Exercise prompt
Reproduce word for word everything in the listing from its very beginning down to the line containing "The image size", both ends included. Omit the pictures from your answer.

-------- Given records --------

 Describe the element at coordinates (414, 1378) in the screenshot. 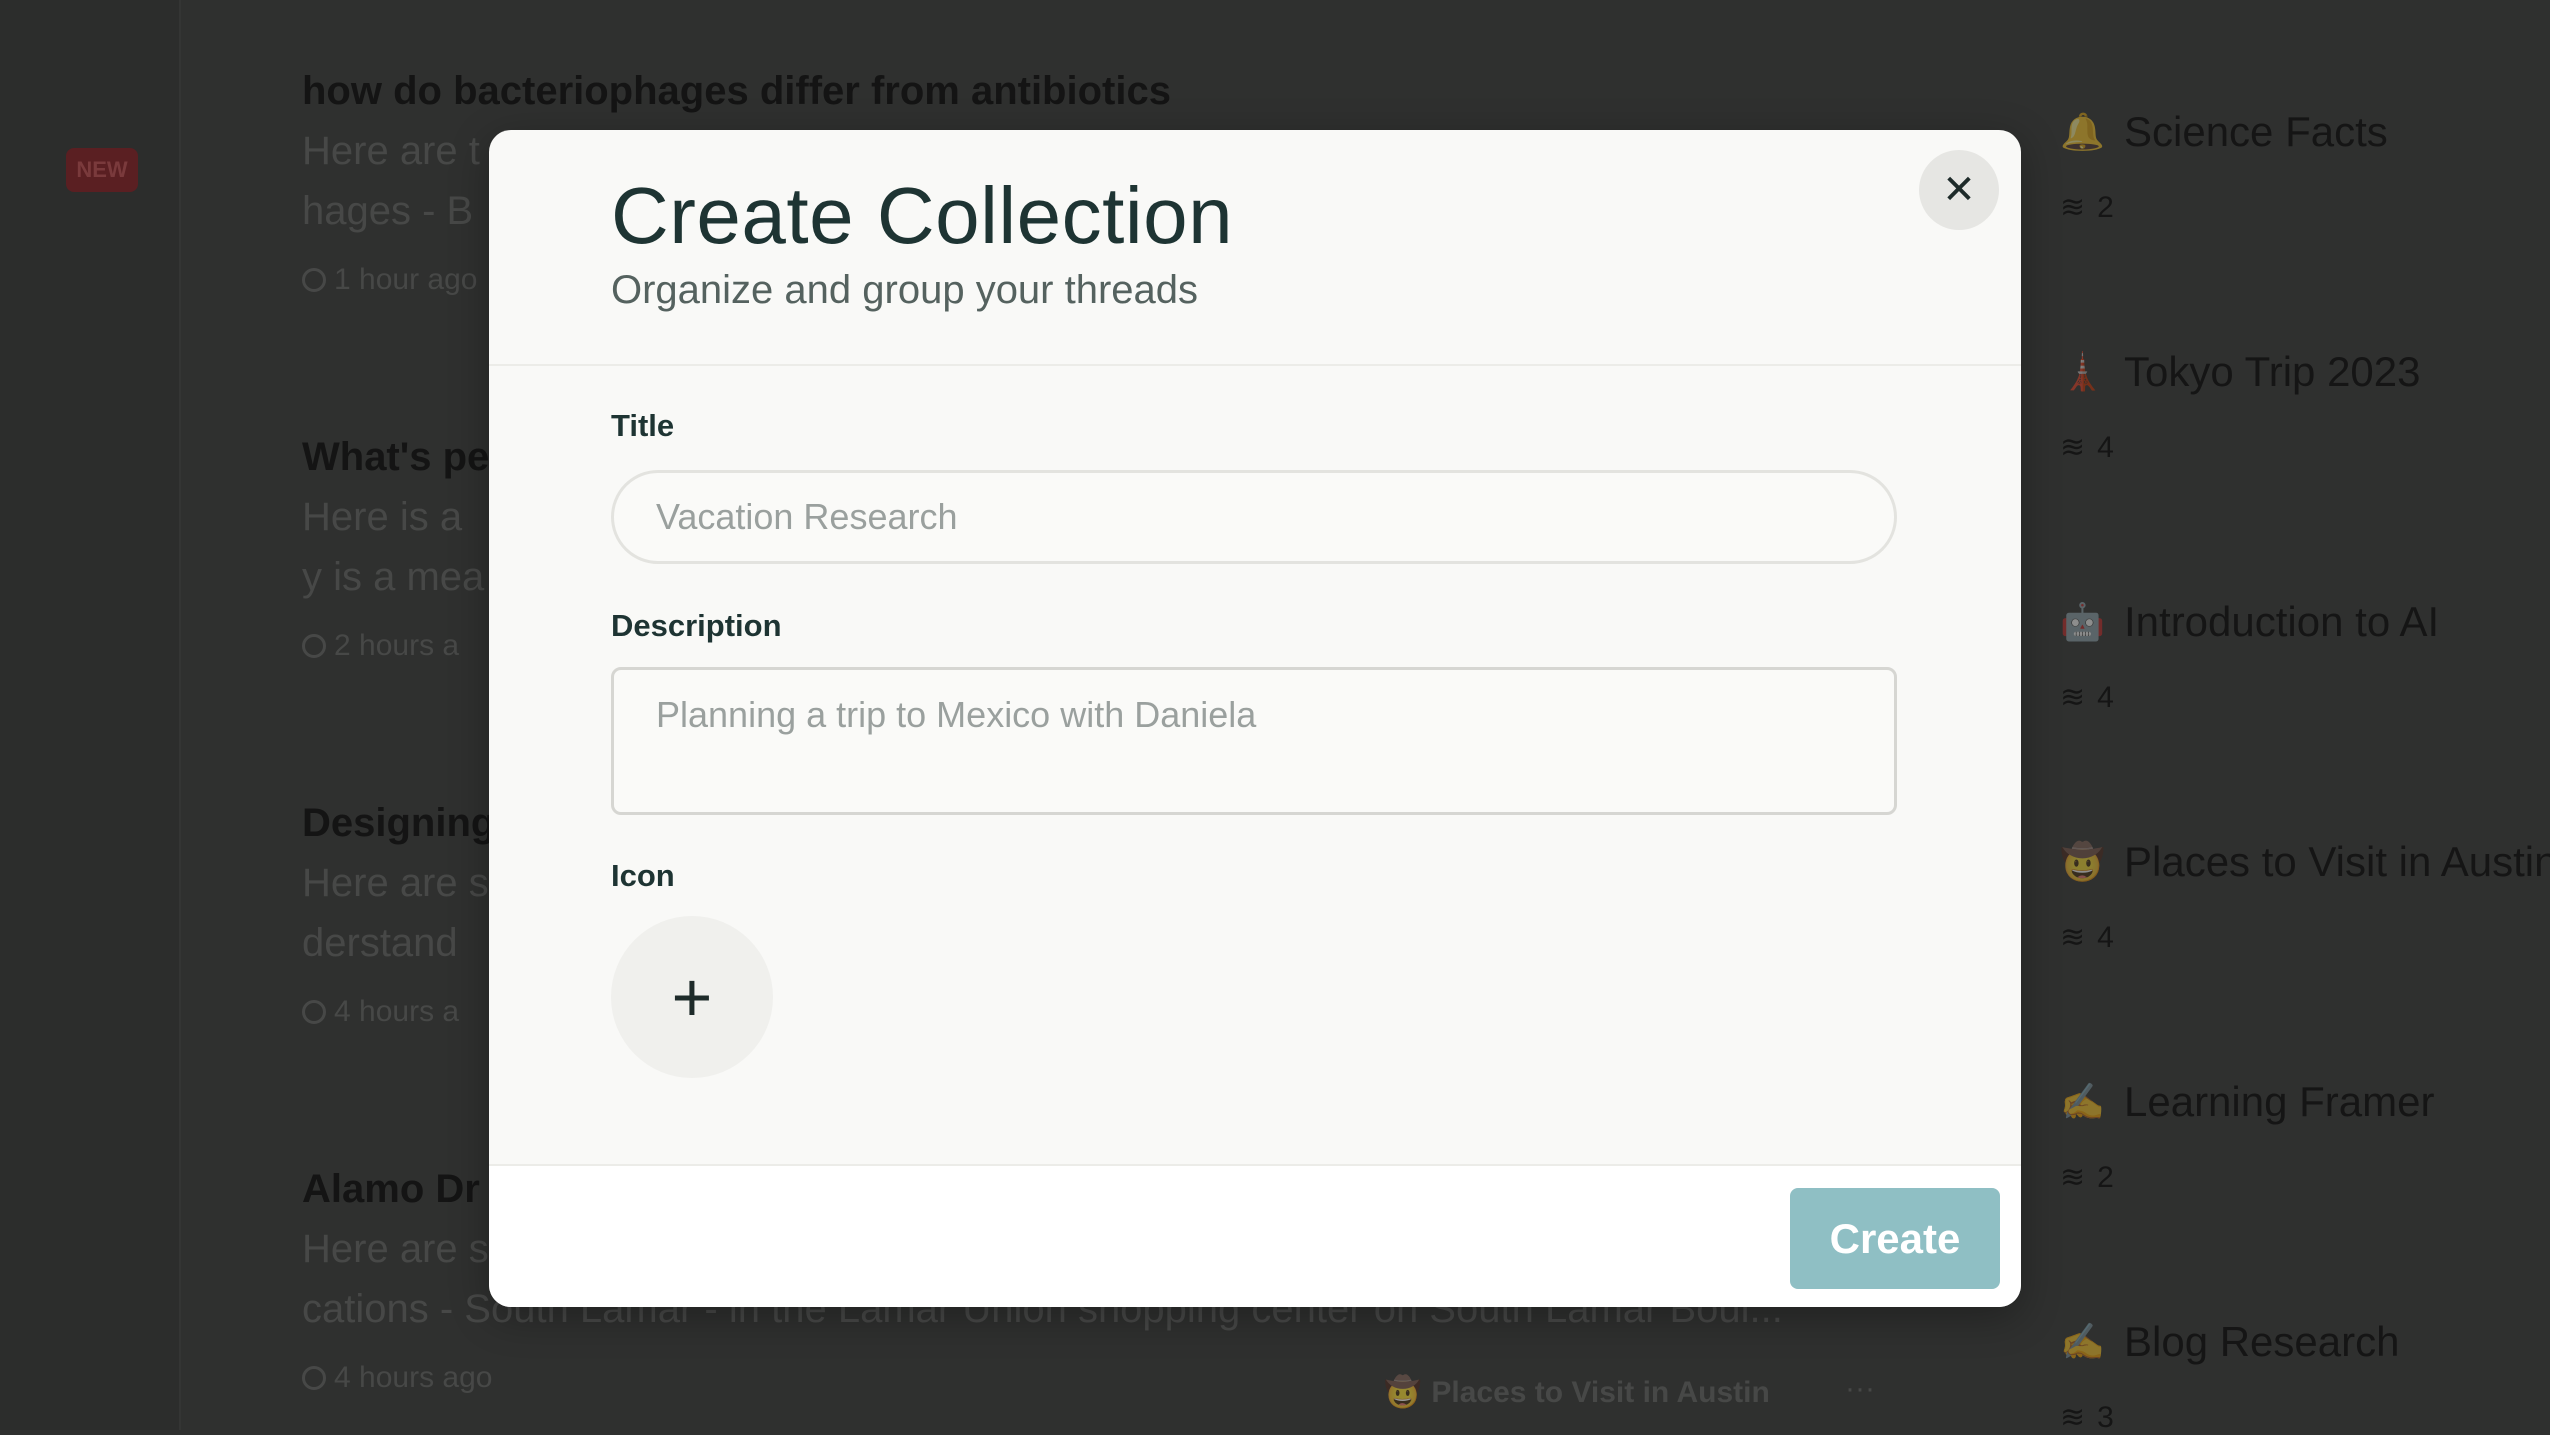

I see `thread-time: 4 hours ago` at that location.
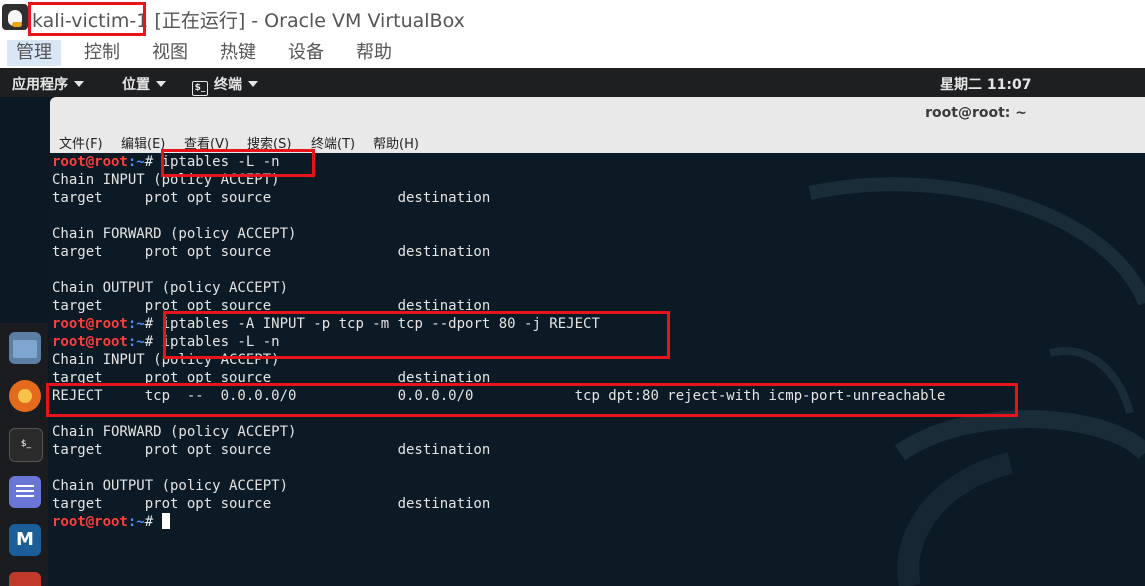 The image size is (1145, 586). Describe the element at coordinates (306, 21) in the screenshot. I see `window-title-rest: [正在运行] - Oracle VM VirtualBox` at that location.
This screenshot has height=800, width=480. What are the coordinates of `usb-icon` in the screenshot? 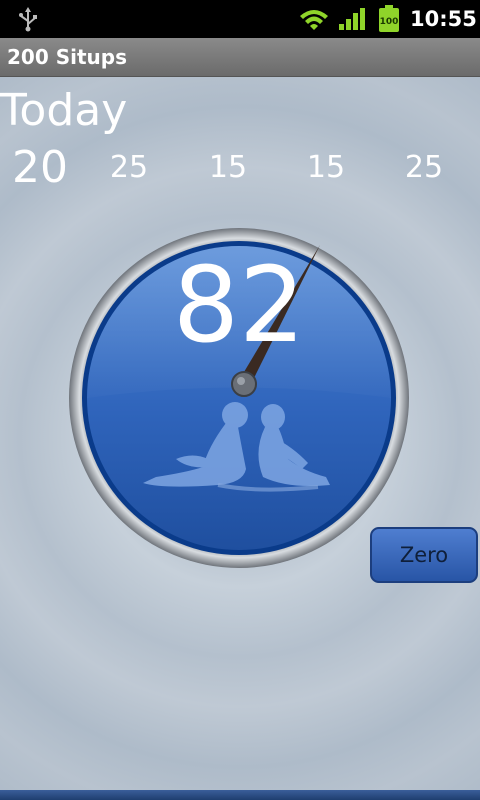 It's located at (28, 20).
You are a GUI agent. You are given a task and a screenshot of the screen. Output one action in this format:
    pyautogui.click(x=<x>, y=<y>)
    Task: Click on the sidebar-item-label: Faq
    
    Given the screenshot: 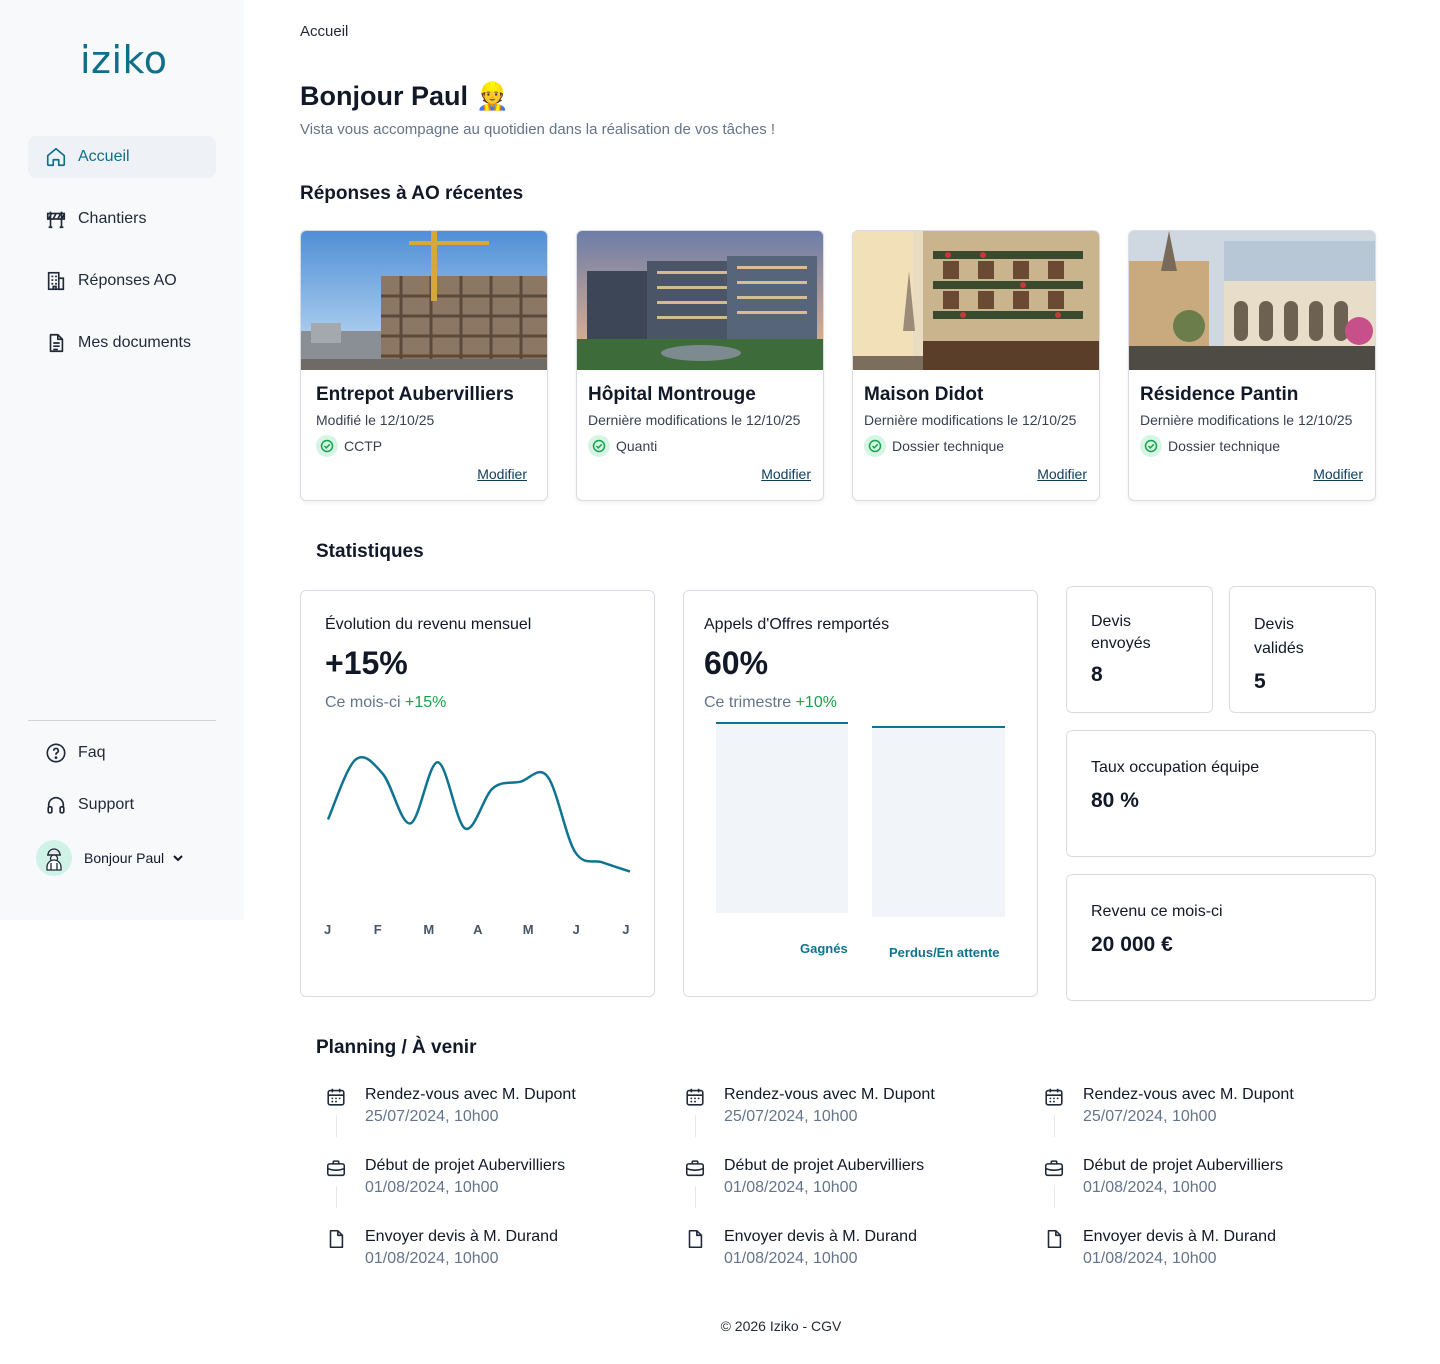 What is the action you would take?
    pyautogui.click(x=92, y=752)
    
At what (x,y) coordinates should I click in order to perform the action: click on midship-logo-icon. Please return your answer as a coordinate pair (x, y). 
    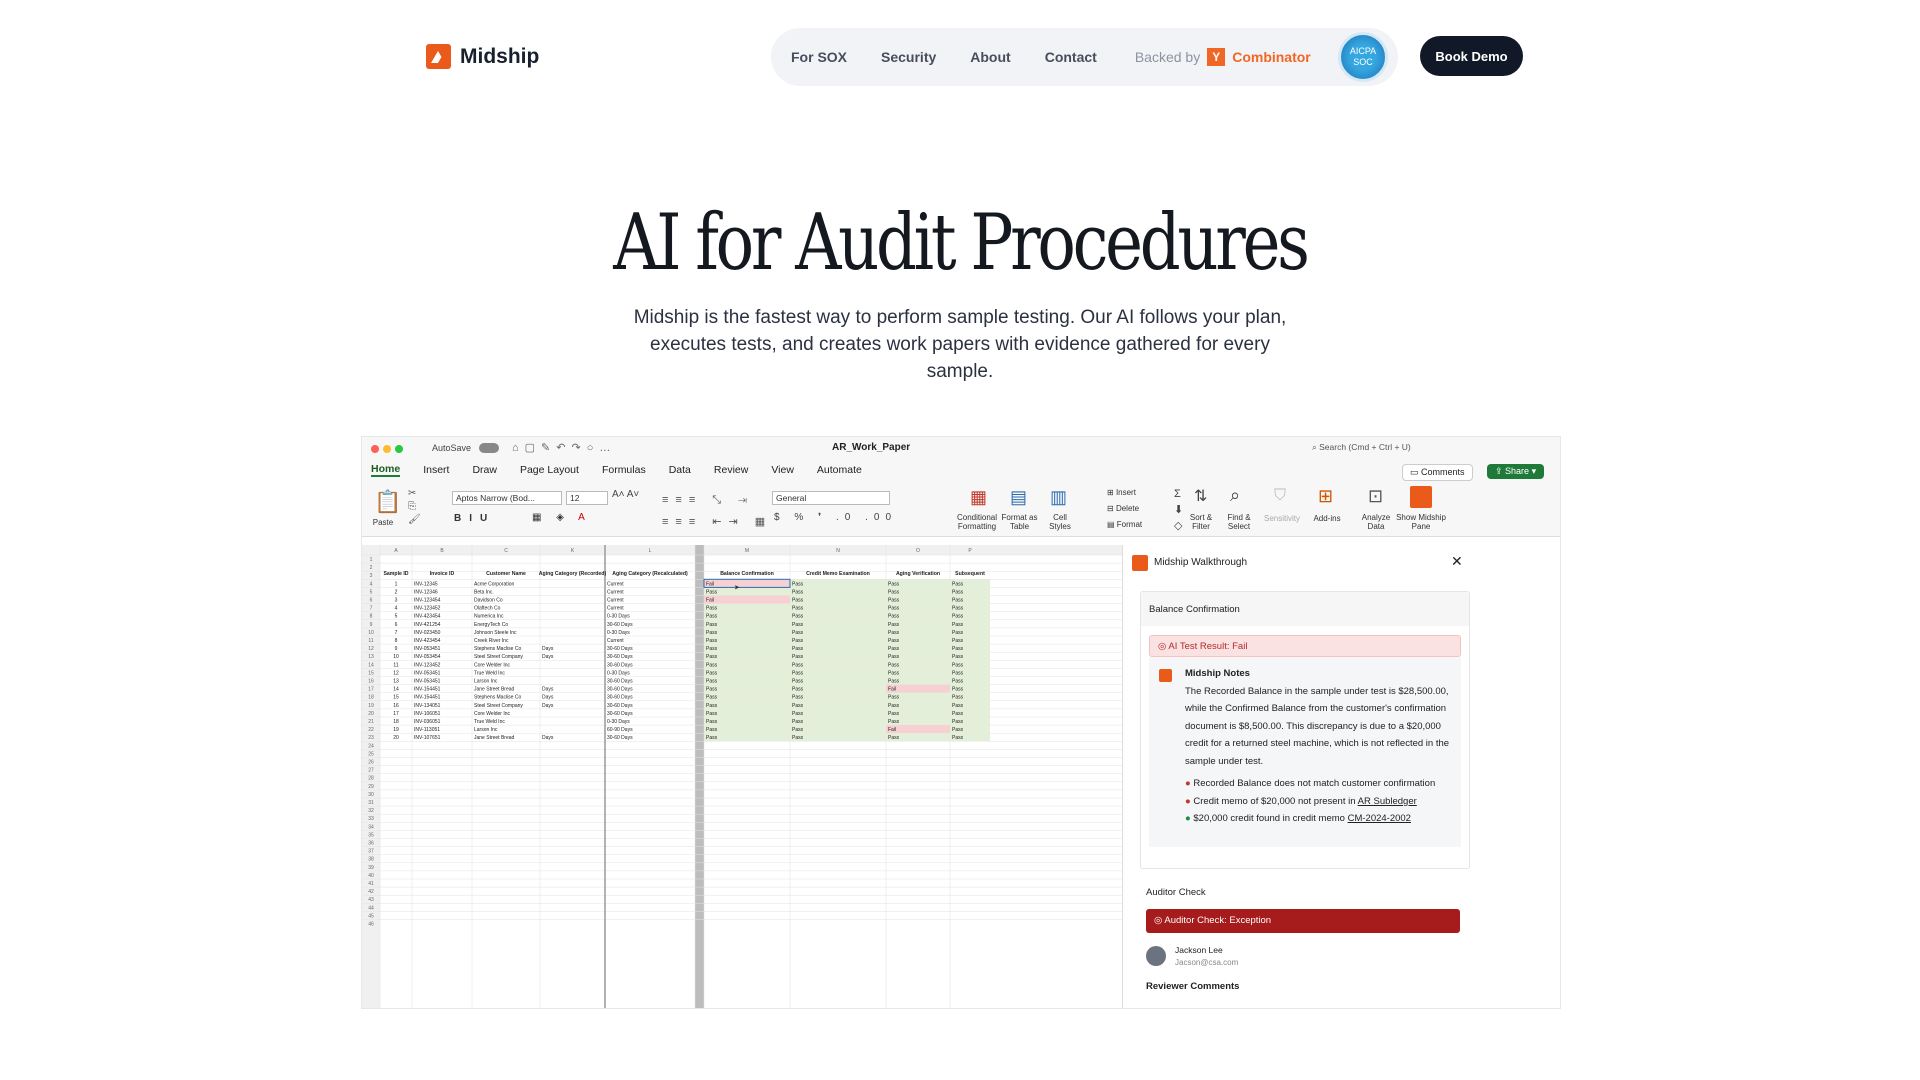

--------

Solution below
 Describe the element at coordinates (414, 1378) in the screenshot. 

I see `thread-time: 4 hours ago` at that location.
 The image size is (1145, 586). Describe the element at coordinates (306, 21) in the screenshot. I see `window-title-rest: [正在运行] - Oracle VM VirtualBox` at that location.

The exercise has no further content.